経済学部一の人気者が同じ学部の大人しい女の子に一目惚れした理由│Quiet Strength×Soft Strength

情報が滅茶苦茶過ぎてヤバい

 さて。その話を綾音にしないとならないんだけど。

 え。どうしよう。

 舞は何て言うべきか物凄く考えた。

「上野が綾に会いたいって」

 …これ、滅茶苦茶怪しくない? 怖くない? 何で? って聞かれたら何て答えたらいいの?

「会わせたい人がいるんだけど」

 これだとあたしが押しているみたいだ。綾はきっと断らない。駄目駄目! そんなの駄目ー!!

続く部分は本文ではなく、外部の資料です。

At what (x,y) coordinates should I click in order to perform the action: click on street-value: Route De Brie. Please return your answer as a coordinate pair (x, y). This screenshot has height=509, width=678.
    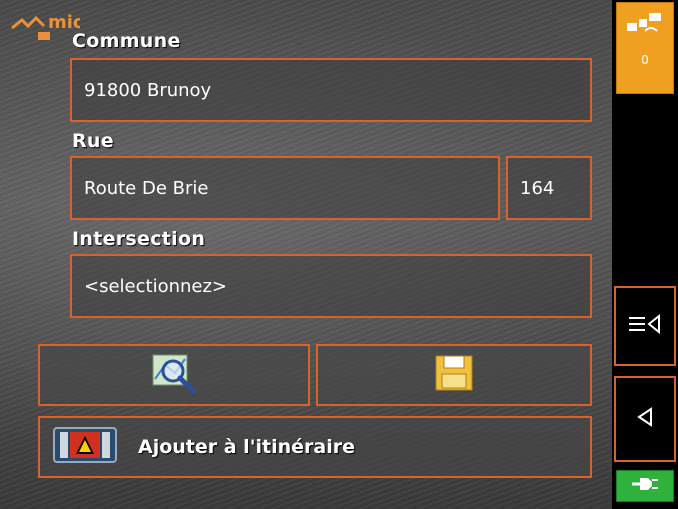
    Looking at the image, I should click on (146, 188).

 あーーーー。どうしようーーーー。と二日も三日も頭を抱えていたら当人がやってきた。

「舞ちゃん? どうしたの? 具合悪いの?」

「はっ!!」

 その声に顔を上げると心配そうな顔をしている綾音がいる。司とごたごたする前からお茶しようよー。と約束していた時間。駅前のカフェで待ち合わせをしていたのだ。

「大丈夫? 帰る?」

「大丈夫!!」

 大きな声でそう言ったら綾音の方が驚いた様に目を丸くした。そしてほっとしたように笑う。

「それなら良いんだけど」

 その表情に司の言葉を思い出す。

 仕草も声もほわほわしていて、すげー可愛かった。

 確かに…うん。可愛い。そのまま見て、ただそう思う。逆に男だの女だの、その中のステータスとか見掛けに意識が逸れてしまったらこの可愛さには気付けないのかもしれない。この可愛さに気付いたのは、本当に綾音の事をそのまま見た結果なのだろう。

 でもさ。何で上野だよ。あいつ、数多の女を見ているだろうが。何でそんなピュアな目で綾を見るんだよ。と、舞はどうしても自分の中で消化しきれない疑問に悶々とした。

 そうは言っても約束をしたし、自分で決める事ではない以上綾音に聞いてみなければ。

 …で、何て聞こう。やっぱり思い付かないや。もう少し脳内会議する? でも、幾ら考えても妙案なんて浮かばなそうだし時間が経ち過ぎてもなぁあーーー!!